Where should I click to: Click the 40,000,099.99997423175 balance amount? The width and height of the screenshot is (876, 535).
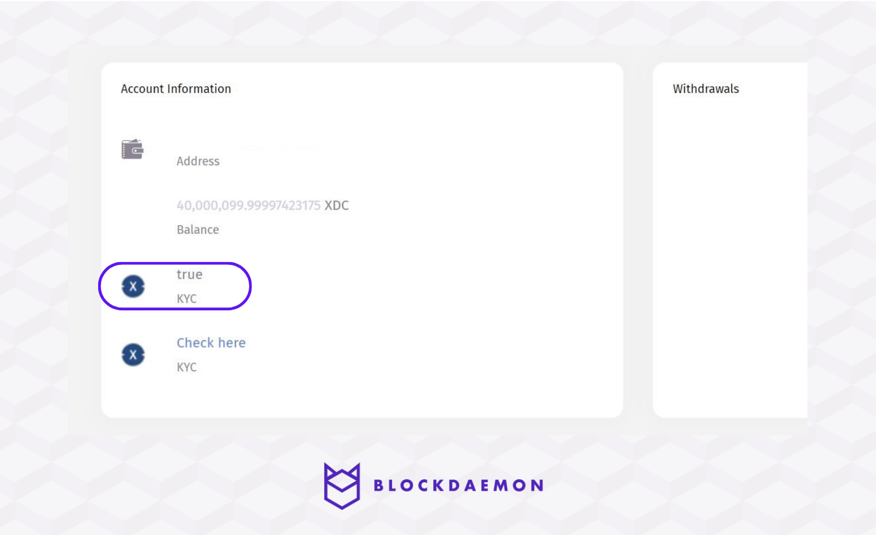248,206
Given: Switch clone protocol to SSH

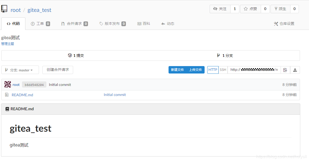Looking at the screenshot, I should pyautogui.click(x=223, y=70).
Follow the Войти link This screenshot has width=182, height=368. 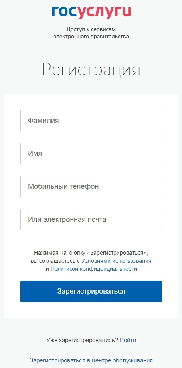tap(128, 340)
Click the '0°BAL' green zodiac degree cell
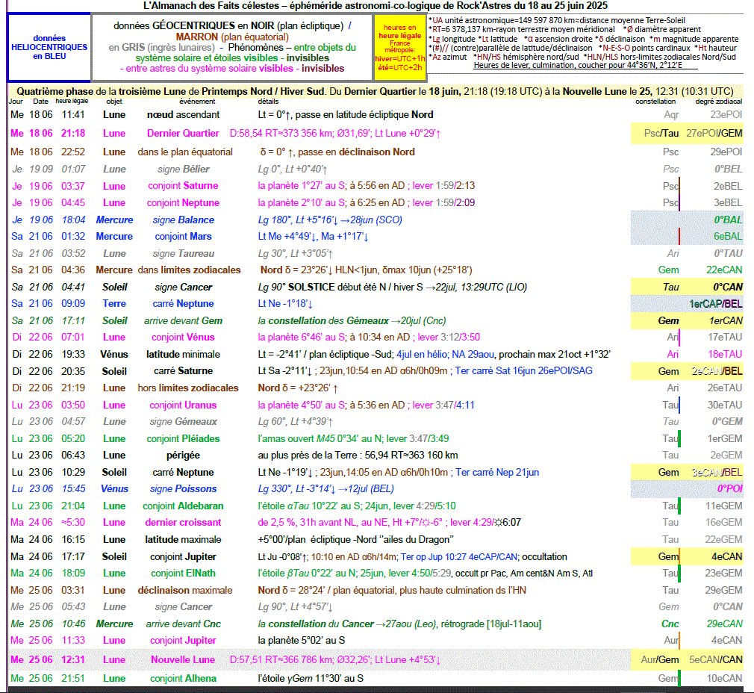The height and width of the screenshot is (693, 754). click(x=728, y=220)
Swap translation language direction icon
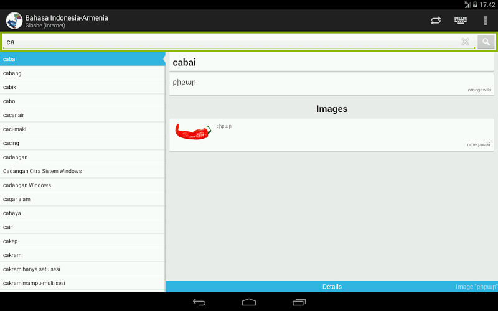 435,21
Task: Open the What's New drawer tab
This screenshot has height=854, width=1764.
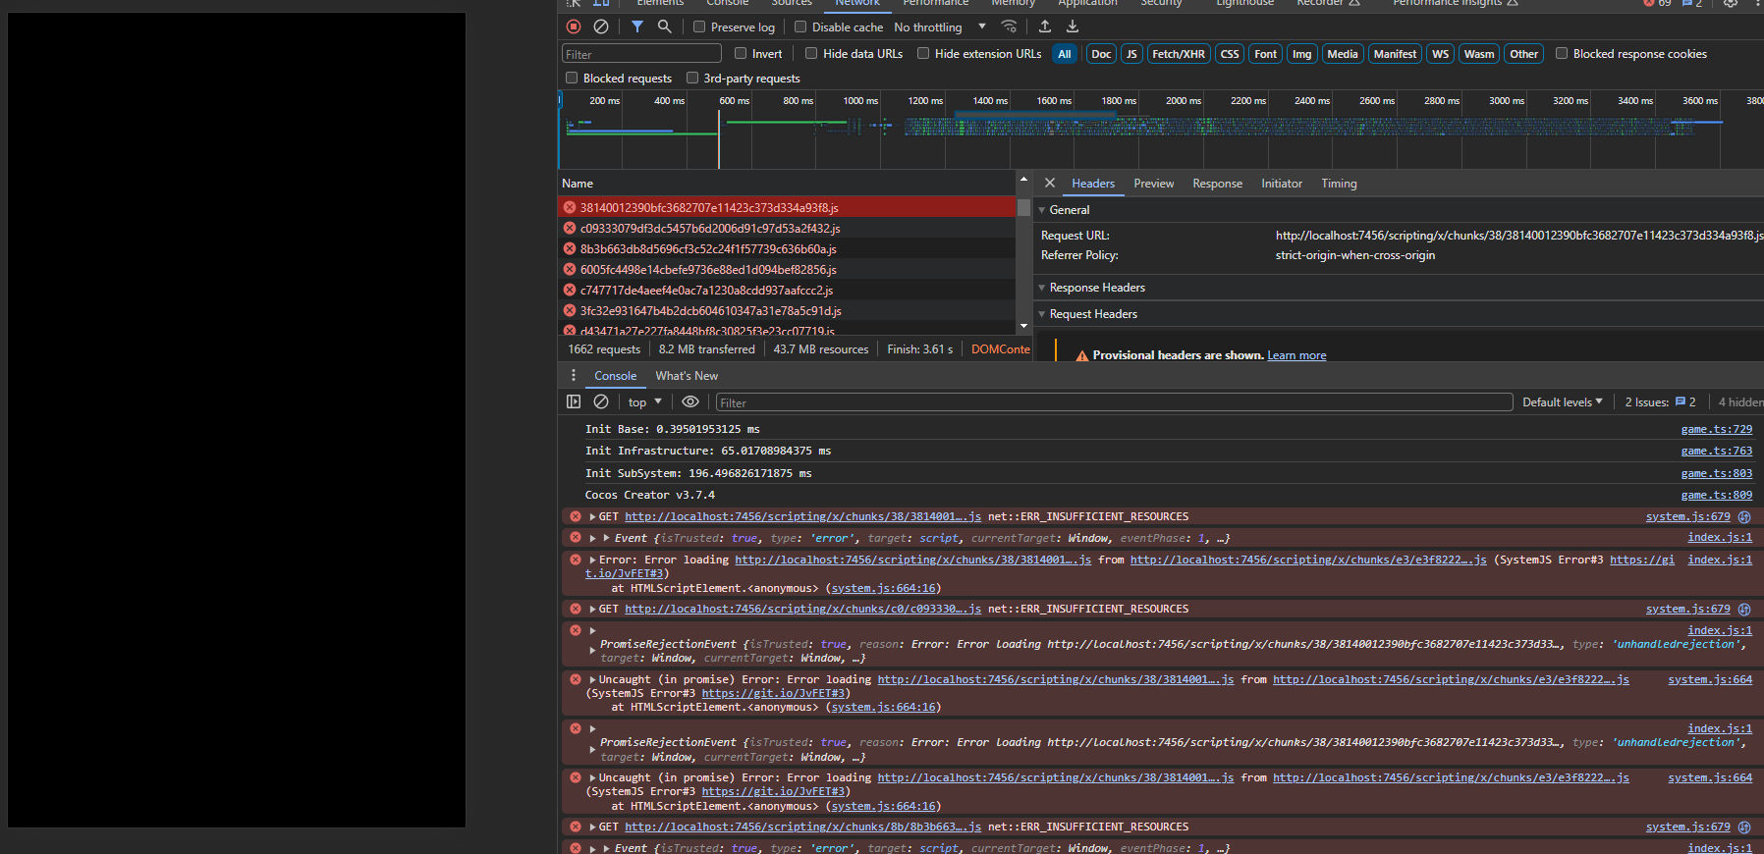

**WHAT YOU HAVE TO DO**
Reproduce, word for word, the lines from the one containing "Swap translation language direction icon" through the final line above. Leave every picture out.

**THE ANSWER**
Swap translation language direction icon
 435,21
Task: Open the What's New drawer tab
This screenshot has height=854, width=1764.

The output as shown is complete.